解析事例
Ansys EMC PlusによるPCB間接放電解析事例
静電気に対する金属筐体シールド効果検証
Ansys EMC PlusによるPCB間接放電解析事例の概要

こんな方におすすめ
- 電子機器や電子部品に対するESD耐性評価を検討されている方
- 静電気の間接放電によるPCB影響を確認したい方
- 解析を活用することによりシールド設計を効率化したい方
解析概要
今回の事例では、PCBを囲う金属シールドに対して静電気を模擬した信号を印加することで、PCBへの間接放電による影響を確認し、シールド効果を評価しています。
使用ソフトウェア
背景/課題
帯電した物体などが電子機器に近づくと静電気放電が発生し、その結果、製品の動作不具合や故障を発生させてしまう可能性があります。 エレクトロニクス製品、特に自動車や航空宇宙の分野では、安全で安心なデバイスおよびシステム動作が求められており、電子機器に対するESD対策が今後益々重要となっています。
ESDの対策方法として、金属シールドを用いてPCBへの放電を抑制する手法は一般的ですが、間接放電による影響を過去知見等から事前に設計考慮することは難しく、手戻りが発生した場合に膨大な工数と対策コストを発生させ、納期遅延やコストアップによる製品価値の低下を引き起こします。
Ansys EMC Plusでは、金属シールドに対して静電気を模擬した信号を印加することで、PCBへの間接放電による影響を評価することが可能です。
解析手法
Ansys Charge Plusの気中放電の解析は、時間領域での有限差分時間領域(FDTD)ソルバーと非線形空気化学モジュールを組み合わせることで空気中の気中放電の解析を行います。
解析モデルは、ESD Gunとスマートフォンのモデルを配置し、ESD Gunと対象のスマートフォン間に気中放電の解析領域としてBreakdown領域を定義します。
Breakdown領域の電流/電圧や空気の導電率、スマートフォン内部の基板表面の電流密度の時間変化を観測することで気中放電の発生箇所や条件、その影響を予測することが可能です。
解析モデル

図. 解析モデル全体
PCBを囲うようにアルミニウム製のシールドを配置。

図. ESD経路と電圧プローブの設定
ケースの上側角にESD印加ポイント、対角点に逃がす経路を設定し、以下の波形を印加した際の電流の流れを確認します。
また、基板中心の表層と裏面層の間に電圧プローブを設定し、シールドのESD電流によるPCBへの間接放電影響を確認します。

図. ESD印加波形
ESD規格の定義に合わせた波形を設定。
解析結果

図. ESD電流印加時のシールド上の電流の流れ
ESD電流が印加箇所(右手前)から、シールド上を広がって流れていく様子が確認できる。

図. ESD電流印加時のPCB上の電流
ESD印加後(右)は、ESD印加前(左)と比較して間接放電による電流がPCB全体に流れていることが確認できる。

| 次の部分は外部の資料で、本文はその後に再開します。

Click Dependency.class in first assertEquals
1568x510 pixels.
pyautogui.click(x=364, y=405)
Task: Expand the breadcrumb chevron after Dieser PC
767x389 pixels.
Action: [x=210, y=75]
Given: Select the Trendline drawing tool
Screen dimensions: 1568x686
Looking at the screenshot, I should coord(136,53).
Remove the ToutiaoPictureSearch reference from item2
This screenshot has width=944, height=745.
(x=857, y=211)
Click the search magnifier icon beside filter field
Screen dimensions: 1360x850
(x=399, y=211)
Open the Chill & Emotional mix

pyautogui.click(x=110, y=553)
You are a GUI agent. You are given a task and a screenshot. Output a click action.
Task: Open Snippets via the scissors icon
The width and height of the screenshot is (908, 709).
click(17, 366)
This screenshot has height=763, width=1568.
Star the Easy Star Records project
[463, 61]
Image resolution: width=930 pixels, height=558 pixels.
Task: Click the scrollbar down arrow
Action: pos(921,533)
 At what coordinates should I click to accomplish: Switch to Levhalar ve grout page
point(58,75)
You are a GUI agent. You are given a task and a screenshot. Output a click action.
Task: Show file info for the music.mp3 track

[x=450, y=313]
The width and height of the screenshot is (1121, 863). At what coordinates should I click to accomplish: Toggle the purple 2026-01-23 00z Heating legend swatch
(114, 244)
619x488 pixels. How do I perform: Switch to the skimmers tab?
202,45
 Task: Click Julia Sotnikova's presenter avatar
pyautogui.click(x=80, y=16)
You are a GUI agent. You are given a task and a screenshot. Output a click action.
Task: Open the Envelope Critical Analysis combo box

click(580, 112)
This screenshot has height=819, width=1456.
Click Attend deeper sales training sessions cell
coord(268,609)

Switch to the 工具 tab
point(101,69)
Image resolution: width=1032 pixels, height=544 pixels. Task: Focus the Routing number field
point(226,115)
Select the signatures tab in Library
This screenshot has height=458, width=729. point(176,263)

図. PCBに設定したプローブでの電圧時間波形と周波数特性
ケースへのESD印加によるPCB間接放電の影響を、時間波形と周波数特性にて確認。
周波数特性から、支配的な周波数成分を見極めて対策検討の参考とすることも可能。
本解析の効果
この様に、解析によってESDの影響を設計段階で確認することで、間接放電の影響を含めて製品設計を最適化し、製品の規格合格や信頼性の向上に貢献することができます。